Managing COVID-19 ICU Need: LA Counties Have 1.5 Weeks till ICU Full, as of 3/26/20
- Brandt
- Mar 26, 2020
- 3 min read
ICU capacity is a primary driver of health outcomes as we manage the COVID-19 pandemic in the US. We should monitor projected COVID-19 need by county with ICU availability in that county using daily case count, annual hospital cost reporting, and demographic-based rate of need. If done properly, counties (and states) can take aggressive measures sooner or determine how to provide testing and care between populations more effectively. The state level, by comparison, is too broad, and the Hospital Referral Region too detached from elected official jurisdiction.
Applying this model to Louisiana counties (parishes) as of 3/26 A.M., we find that for counties with more cases such as Orleans, Jefferson, East Baton Rouge, and Ascension, they might have 15, 18, 12, and 13 days until they reach their ICU capacity (the table below illustrates).

Daily case count per county is relatively easy to gather from sources around the web, and from there you can calculate the "line of best fit" growth rate. USAFacts.org has great daily case counts per county. USAFacts also has FIPS codes for each county.
Determining ICU Bed Availability by County from annual hospital cost reporting is more difficult. CMS releases self-reported hospital/provider cost data, Hospital Cost Report (HCRIS), which is very messy from varying report types, reporting periods, quality of information (lots of clerical errors). Adam Sacarny has done an excellent job consolidating and normalizing all of this information and making it publicly available, http://sacarny.com/data/. Some providers in the data lack county name, and once you fill that in, you can then map county name to FIPS codes. From there, aggregate ICU bed count by all providers within a county.
One more step on ICU availability—the raw count of ICU beds does not reflect how many are currently available for incoming patients. To estimate this, we can divide two variables from the HCRIS, Inpatient Bed Days per year and Available Bed Days per year. That quotient provides the average bed availability throughout the year, which we can assume is what's currently available. (And then, once more, sum all providers' availability by county.)
Demographics have a huge impact on what percentage of COVID-19 cases need ICU beds. From Array Architects, "Reports from China’s Hubei Province and Northern Italy suggest radically different rates of hospitalization (20% vs. 50%) correlated to their respective over-65 populations (12% vs. 23%)." Using US Census data, we can apply these findings to each county's population by age group and determine a unique "ICU rate of need." (In the table above, I used a standard 7.56% rate of need based on Array Architect's model that assumes 27% need hospitalization, and of those, 28% of need ICU beds.)

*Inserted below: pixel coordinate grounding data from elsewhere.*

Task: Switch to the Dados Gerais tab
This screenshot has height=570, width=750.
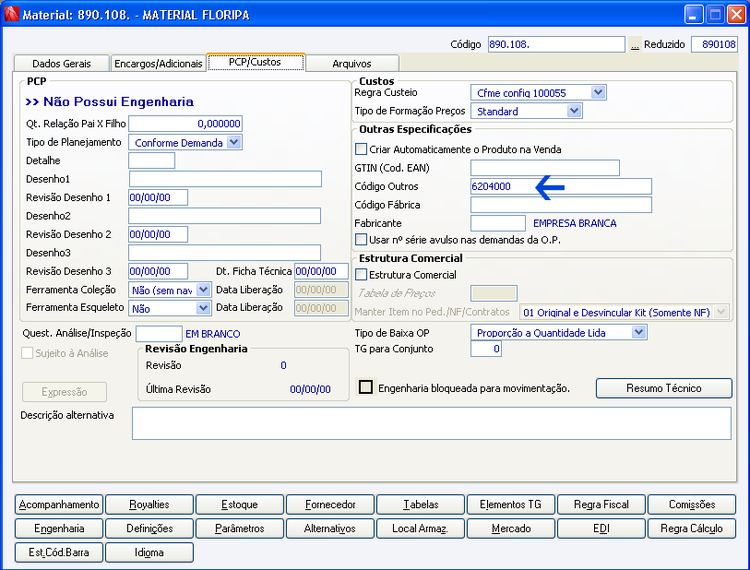Action: 61,64
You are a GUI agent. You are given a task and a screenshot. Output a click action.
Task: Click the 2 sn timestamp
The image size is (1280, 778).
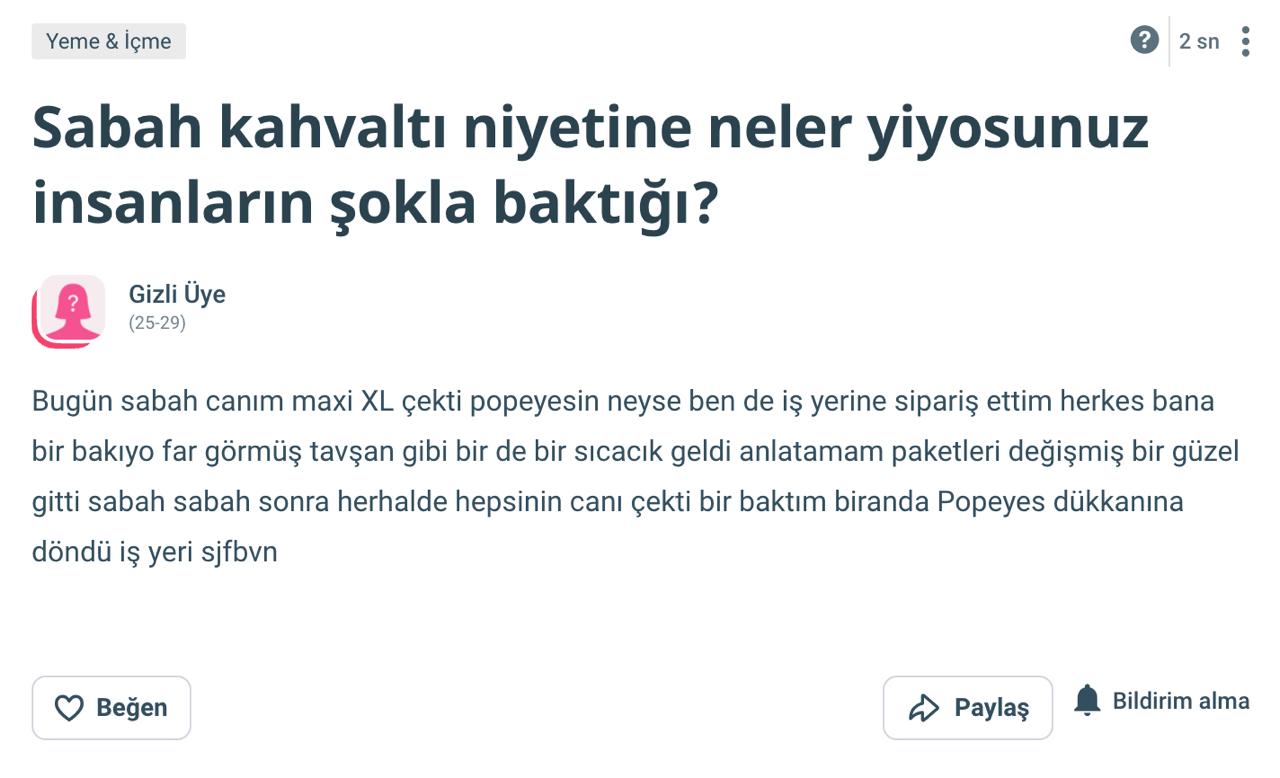coord(1199,41)
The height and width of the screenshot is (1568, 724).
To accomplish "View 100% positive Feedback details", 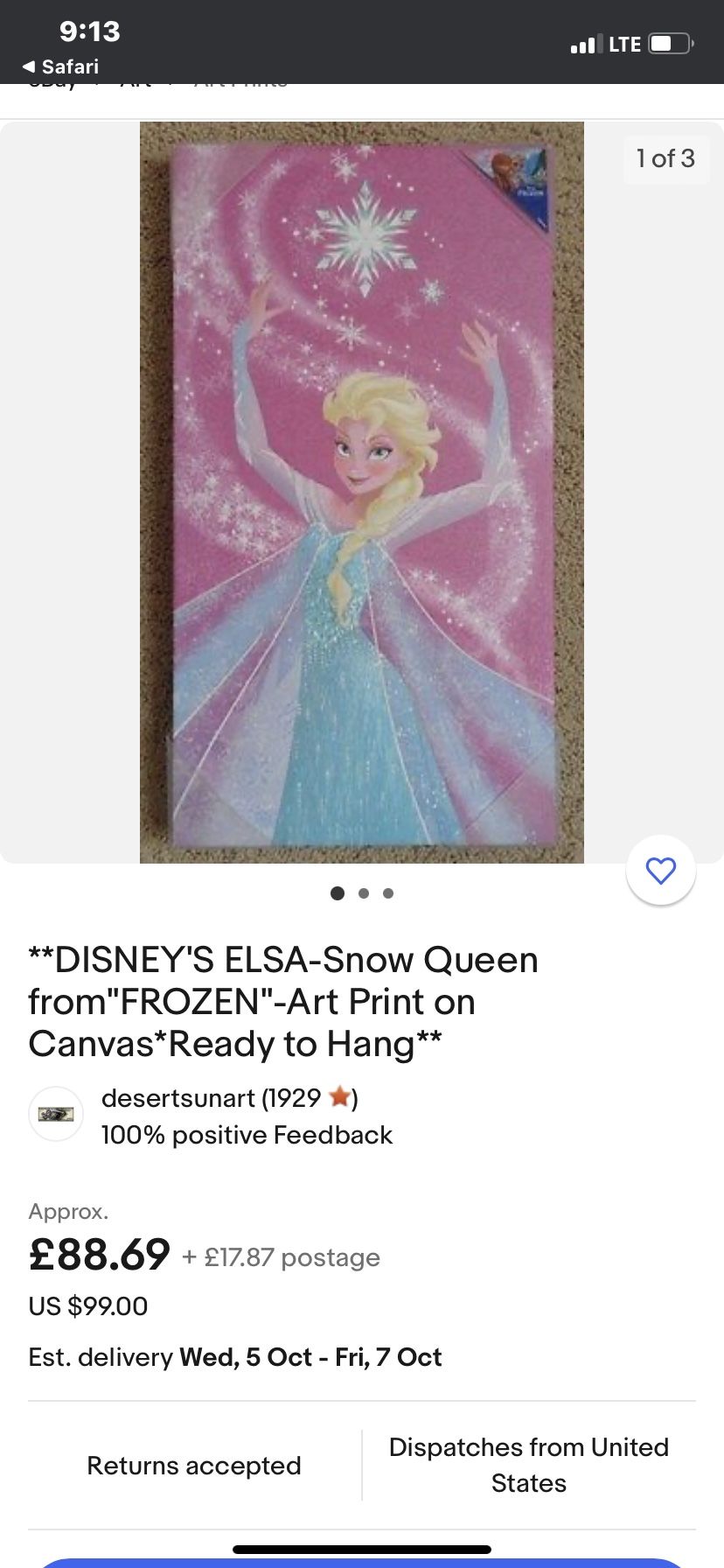I will click(x=247, y=1135).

At this point, we can determine the estimated "ICU-Case Capacity," or the number of COVID-19 Cases the county's providers can support given our assumptions on the percentage of cases that will need ICU beds.
Finally, to estimate how many days are left until ICU capacity is reached, we will take the estimated ICU bed availability, the most recent case count, the growth rate, and find the day at which the case count would equal or exceed the ICU-Case Capacity.
Armed with this information, elected officials at the county and state levels can take the right measures, sooner, to either prevent spread of COVID-19 among their population or to prepare their hospital systems to meet anticipated demand.
While tracking these numbers at the state level is useful, I would argue it's drastically less useful. Clusters don't occur in states but within cities and communities, and preventing a cluster from spreading should involve taking action at the level of that city or community by enforcing social distancing, shelter in place, or migration restriction policies, for example. (If enough clusters spread throughout state, then it does become a state problem.) Then, managing ICU need occurs at the local level, because of our highly decentralized healthcare system and the highly varying rate of ICU need, which is based on the demographics of each population.
Another alternative way to estimate and manage ICU need is the "Hospital Referral Region" unit. Healthcare in the US is really provided on a "Hospital Referral Region" basis that the Dartmouth Atlas of Healthcare explains further. In short, these regions pay little heed to county or state lines. My take on how this impacts a county-level analysis is that, for counties with sufficiently small populations, they should probably be lumped in with some portion of their neighboring counties' population and ICU capacity. At the moment, I don't think this is worth doing, since it is ultimately counties and states which will take (the most impactful) action against this pandemic.